Dua sepasang manusia itu berjalan di tepi jalan, wanita berambut gelombang itu terlihat cantik ketika menggunakan topi rajut berwarna coklat. Sementara Ogan terlihat seperti pria pekerja keras dengan tubuhnya kekar berotot.
Hari ini mereka akan berkeliling dengan mengunjungi beberapa tempat wisata. Miranda adalah tempat yang sejuk serta tidak begitu tercemar dengan polusi udara. Tempat yang penuh dataran tinggi dan perbukitan itu akan diperkenalkan oleh Mauli.
Ogan berjalan mengikuti jejak Mauli dari kanan, Sementara tas hitam selalu melekat di punggung. "Kita mau kemana?" wajahnya menatap Mauli.
Mauli yang tubuhnya lebih pendek mendongak ke atas. "Kita akan bersenang-senang," jawab Mauli sambil senyum kecil.
Kedua orang itu berjalan di pinggir jalan menujur barat Miranda. Mereka menunggu busway di halte Miranda. Mauli dan Ogan duduk bersebelahan bersama dua orang tua tak dikenal.
Setelah menunggu delapan menit, muncul busway dengan tulisan di tubuh kendaraan tersebut 'Transmiranda' berwarna putih terang.
Mereka masuk ke dalam setelah dua orang lain bersama mereka tadi, Kondisi di dalam bus sedikit sumpek, hanya terdapat satu kursi kosong. Mauli duduk di tempat tersebut, sementara Ogan terpaksa berdiri.
Ogan menatap Mauli dengan senyuman, sementara tangan kanannya memegang pengaman di atas. Setelah satu jam, kendaraan tersebut telah melewati lima halte dan empat belokan, Mauli dan Ogan turun.
Mauli dan Ogan melanjutkan perjalanan dengan jalan kaki tanpa suara. Mata Ogan terlihat senang dengan keindahan siang bolong di Miranda.
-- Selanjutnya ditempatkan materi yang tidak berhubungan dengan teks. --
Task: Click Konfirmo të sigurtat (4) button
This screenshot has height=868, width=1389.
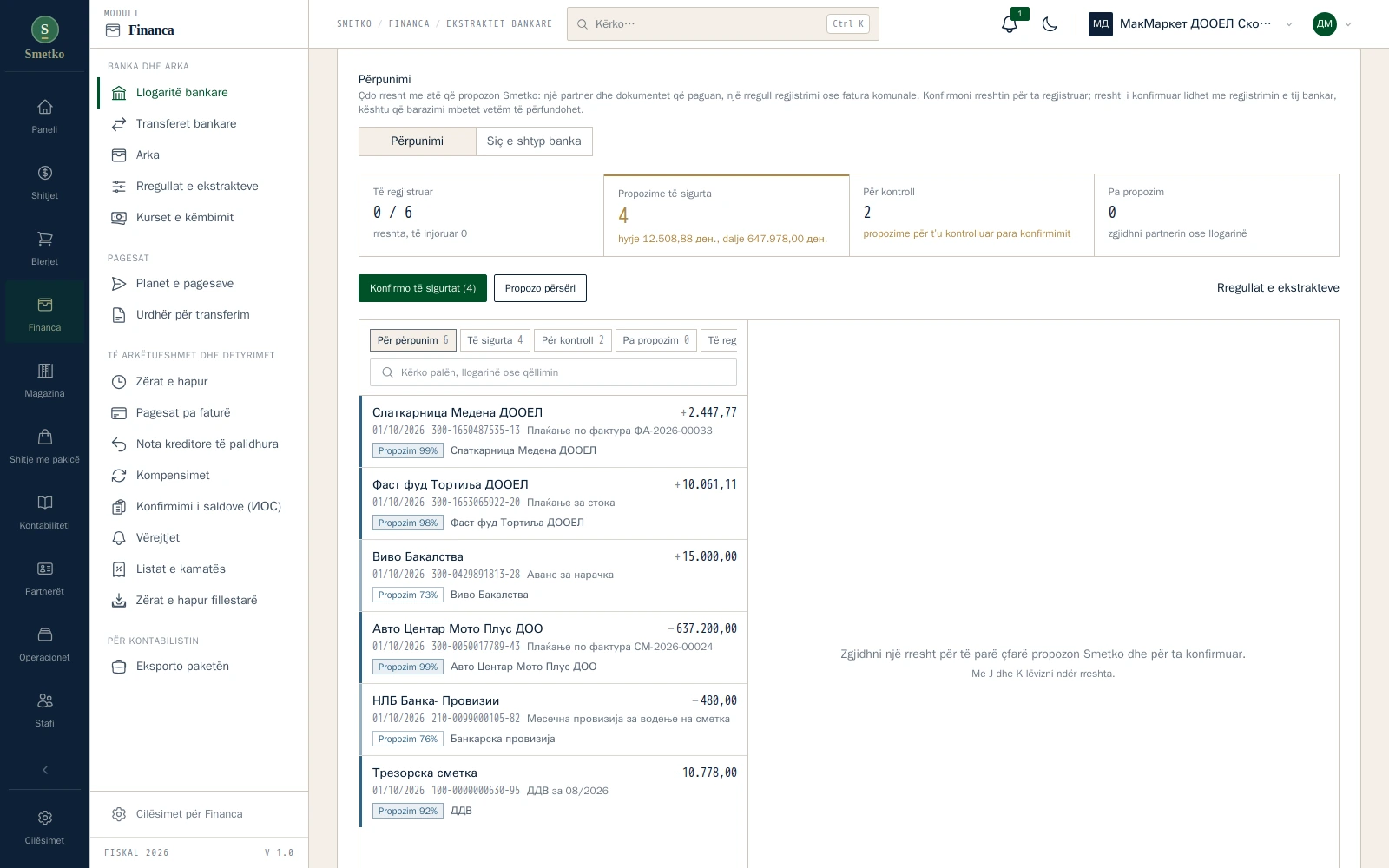Action: 423,288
Ogan menghentikan langkahnya, kedua matanya terpesona dengan pemandangan sekeliling.
Tiba-tiba Mauli menaruh tangan Ogan lalu menarik lengan prajurit yang kini telah menjelma manusia modern. "Ayo, kita belum sampai!" ajak Mauli sambil menyeret Ogan.
"Bukankah tempat ini indah?" Ogan memperlihatkan wajah sumringah. Wanita itu lalu menjawab,"Indah sih, lebih indah jika malam hari."
Mereka berjalan lagi di pinggiran gedung melewati tiga kali belokan, setelah itu mereka sampai di suatu wahana yang menjadi salah satu tempat wisata warga Miranda.
Mereka masuk lalu membeli tiket, setelah menerima dua tiket masuk, Mauli kembali menarik Ogan di suatu wahana yang belum pernah ia coba. Sky Ride merupakan wahana berbentuk kereta yang hanya dinaiki oleh dua orang saja.
Mauli mengajak pria itu agar ia bisa merasakan bersanding berdua. Telah lama ia ingin merasakan benda tersebut bersama pasangan, namun Mauli sejauh ini belum mendapatkan kekasih.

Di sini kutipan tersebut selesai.